Answered Jun 28, 2018
Originally Answered: Why do poor people have many children even though they cannot afford to raise them well? ·
A few reasons, which relate to each other.
- There is a pervasive assumption that, everyone has children. That it is just an automatic part of a standard, universal life-trajectory. This assumption is present all across the economic spectrum. I have met adult women who acted confused upon encountering a middle-aged person who simply didn’t have any kids. Lack of desire to have them, lack of a spouse/partner, lack of support systems, and lack of money just weren’t seen as meaningful factors.
- Having children at an early age (e.g under 25) is highly conducive to being and remaining poor. The existing child impairs the parent’s (usually the mother’s) ability to work in paid employment, or to pursue higher education.
- Peer pressure from other young people making bad reproductive choices.
- Lack of positive role-models, such as women who were able to better their lives by not having any children early (or at all).
- Poor people may have received low-quality education in high school, including basic sex education.
- There may be some correlation between poverty and religion. Which may degrade sex education.
- Assumptions of being able to rely on extended family for money, housing, food, free childcare and other resources. A related point is some cultures (e.g. pacific islanders) have a combination of high poverty rates, high reproductive rates, and willingness to cram excessive numbers of people (including multiple related families) into crowded, unhealthy housing.
- Assumptions of being able to rely on the baby-daddy for child support payments.

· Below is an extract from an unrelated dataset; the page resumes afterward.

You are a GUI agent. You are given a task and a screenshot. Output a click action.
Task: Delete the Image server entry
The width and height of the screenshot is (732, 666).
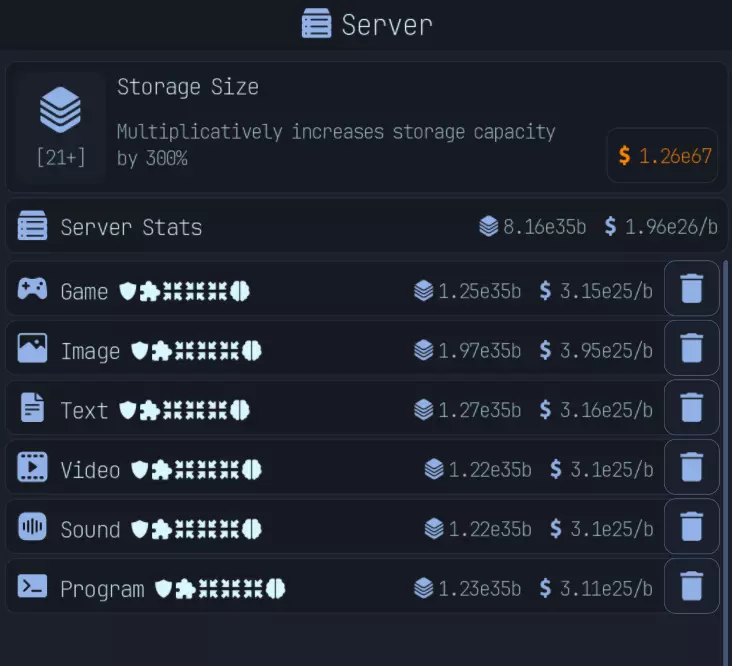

- Poverty is correlated with having unstable relationships, which may include the aforementioned baby-daddy (or multiple baby-daddies) failing to contribute financially. Thereby perpetuating the poverty for the single mother and children.
- The unstable relationships may lead to the idea of bonding with the current partner by having a child together, despite having children from previous relationships.
- Lack of planning and self-control is conducive to being and remaining poor. And is also conducive to having unplanned children.
- Poverty recycles, with numerous mechanisms. Including the intelligence impact of poor nutrition, maternal smoking/drinking, etc. This may lead the poor child to grow into an adolescent or young adult with poor planning and self-control, leading to another generation of poor children.
- Some of the answers here mention that, contraception is too expensive for poor people. However, if you cannot afford contraception, then you certainly cannot afford multiple children. It comes down to self-control.
- Plenty of children are conceived after the parents-to-be have had a little too much alcohol, and aren’t thinking very clearly. This applies across the economic spectrum, although problematic alcohol consumption may somewhat correlate with poverty.
- Magical thinking, and black-and-white thinking, regarding actions→consequences. The person has unprotected sex repeatedly, without any resulting pregnancy. They then conclude that the two things aren’t really connected. Or may assume themselves to be infertile.
- Lack of anticipation of how severely a child will restrict their lives.
- Lack of anticipation of how much a child costs to support.
- Availability of welfare benefits. Including multi-generational welfare dependence, and social environments where such dependence is normalised.
- Pervasive social attitudes that it is somehow oppressive (or at least politically incorrect) to openly state that people shouldn’t be having children they cannot afford.
- The first unplanned child is generally the one with the largest life-derailing effect (e.g. inability to work or pursue education). After that line is crossed, having an additional child isn’t seen as having as much incremental effect. So there may be less motivation to avoid having additional children.